Nutrition is the key to curing more than your need to eat.
Maybe you’ve heard the locker room mantra: Train hard or go home. Anyone who has ever dedicated themself to a serious workout plan knows that this is true. There’s nothing gained from a half-hearted plan. You might as well stay home and binge on YouTube videos.
And yet, being greater than better is more than grunt and sweat! A lot more.
Dr. Philip Goglia has been a certified nutritionist for more than 30 years and is recognized as an elite performance nutrition and rejuvenative health practitioner. He also works with me to help bring the 4D Health concept to my patients – working on the wellness of patients as a first course of action well before we introduce surgical solutions for neck and back problems.
One of the first things that he tells his patients is that fitness and physique is 80% kitchen and 20% gym.
Of course, he’s using the word “kitchen” figuratively, but the point is very clear: what you do with nutrition – your intake of food – is the trailhead on the journey to health and wellness. When I hear him explain this to a patient, I think of what the Taoists say about a journey of a thousand miles – it begins with the first step.
Dr. Goglia was very kind enough to give us the first 10 steps that anyone can take:
1. Avoid foods that have multi-ingredients, such as breads, muffins, bagels, pastries, cereal, and so on. Basically, you want to curtail any baked goods that include yeast, sugar, mold, and gluten.
2. Avoid packaged diet foods that advertise low or no fat and low or no sugar.
3. Hydrate your body. That’s water; and you ought to be drinking between one-half ounce to one full ounce of water per each pound you weigh, per day. Do your conversions. If you weigh 150 pounds, you should be drinking between 10 to 19 of water cups! Per day!
4. Although metabolic body type varies from one person to another, across the board, a healthy meal includes high-fat fish, one starchy carbohydrate (potatoes, rice, yams), organic poultry, fresh fruits and fresh vegetables.
5. Try to eliminate as much dairy from your diet as possible. A splash of milk in your coffee is okay, though; one cappuccino per day is fine.
6. Never rely on supplementation over food and exercise. Supplements will not fix a pizza or a skipped meal.
7. Save the biggest protein meal you eat at night several hours before bed; give your body time to tank up on rest and resources to repair your muscle tissue.
8. Need a pre-work out snack? Eat raw nuts – like a handful of almonds with a piece of fruit. About 12 almonds is an excellent source of fat (as an energy source) and fresh fruit is a better source for sugar. The fat/sugar combo will be extremely energizing and allow most people to sustain a 60-90 minute workout.

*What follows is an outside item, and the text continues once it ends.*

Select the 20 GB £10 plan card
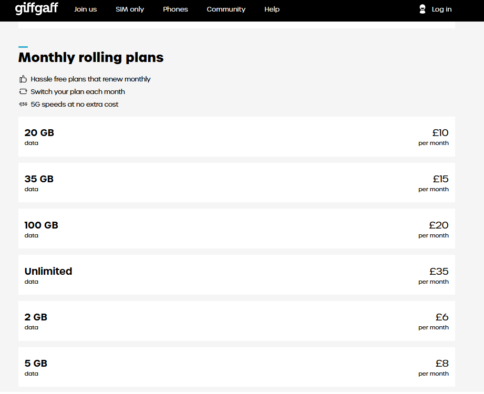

9. Avoid sports drinks. Many of them are high in sodium and sugar. Many contain caffeine, which will cause digestive discomfort in most people. The type of energy you get from sports drinks will be “spikey” at best and not sustainable (see #8 for a better solution).
10. Dr. Goglia tells me that one of the questions he’s often asked is what type of protein bars are best to eat. His answer: “There is no such thing as a protein bar! Does your protein bar taste like salmon, chicken or steak?” Thanks to marketing, the short answer is, “No.” The long answer: all of the popular “protein” bars taste like chocolate or cookies; basically, sugar with a fairy dusting of some low-grade protein. If your food is not fish, poultry, steak, eggs or nuts, it’s not protein. Period. Dr. Goglia suggests, if you really need a pre-work out bar, look for a healthy split between sugar and fat for sustainable workout energy. He recommends Bonk Breaker bars as his ‘go-to’ choice that has a good 50/50 split between sugar and fat. I know that many serious cyclists and multisport athletes also carry them around.
Dr. Goglia’s last word on workouts and nutrition: he can’t emphasize enough on the importance of drinking plenty of water. Eat balanced meals; please do not under eat. Whatever you do, be honest with yourself: don’t try to convince yourself that you can turn apple pie into an apple.